Stated goal –
From the key-generation code below, pull out verbatim the passage that opens with the words containing "def generate_key_from_folder(folder_name: str)" and closes with "(Japanese, Chinese, etc.)".

Source –
Aniworld/src/core/utils/key_utils.py

"""Utility functions for generating URL-safe keys from folder names.

This module provides key generation and normalization for anime series,
handling edge cases like non-Latin characters and special symbols.
"""
from __future__ import annotations

import re
import unicodedata
import uuid
from typing import Optional

# Valid key pattern: alphanumeric, hyphens, underscores
# Must be at least 1 char, URL-safe
VALID_KEY_PATTERN = re.compile(r'^[a-zA-Z0-9][a-zA-Z0-9_-]*$')


def normalize_key(key: str) -> str:
    """Normalize a key to a URL-safe format.

    Args:
        key: The key to normalize

    Returns:
        Normalized lowercase key with spaces replaced by hyphens
    """
    if not key:
        return ""

    # Convert to lowercase
    normalized = key.lower()

    # Replace spaces and underscores with hyphens
    normalized = re.sub(r'[\s_]+', '-', normalized)

    # Remove any characters that aren't alphanumeric or hyphens
    normalized = re.sub(r'[^a-z0-9-]', '', normalized)

    # Collapse multiple consecutive hyphens
    normalized = re.sub(r'-+', '-', normalized)

    # Remove leading/trailing hyphens
    normalized = normalized.strip('-')

    return normalized


def is_valid_key(key: str) -> bool:
    """Check if a key is valid for URL-safe use.

    Args:
        key: The key to validate

    Returns:
        True if key is valid (non-empty, URL-safe, alphanumeric start/end, min 2 chars)
    """
    if not key or not key.strip():
        return False

    if len(key) < 2:
        return False

    return bool(VALID_KEY_PATTERN.match(key))


def generate_key_from_folder(folder_name: str) -> str:
    """Generate a URL-safe key from a folder name.

    Handles edge cases:
    - Non-Latin characters (Japanese, Chinese, etc.)
    - Special characters
    - All-invalid names that normalize to empty

    Args:
        folder_name: The folder name to convert to a key

    Returns:
        A URL-safe key string. Never returns empty string.

Supplied information –
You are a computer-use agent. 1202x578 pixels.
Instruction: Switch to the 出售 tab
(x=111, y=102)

Solution to this task –
def generate_key_from_folder(folder_name: str) -> str:
    """Generate a URL-safe key from a folder name.

    Handles edge cases:
    - Non-Latin characters (Japanese, Chinese, etc.)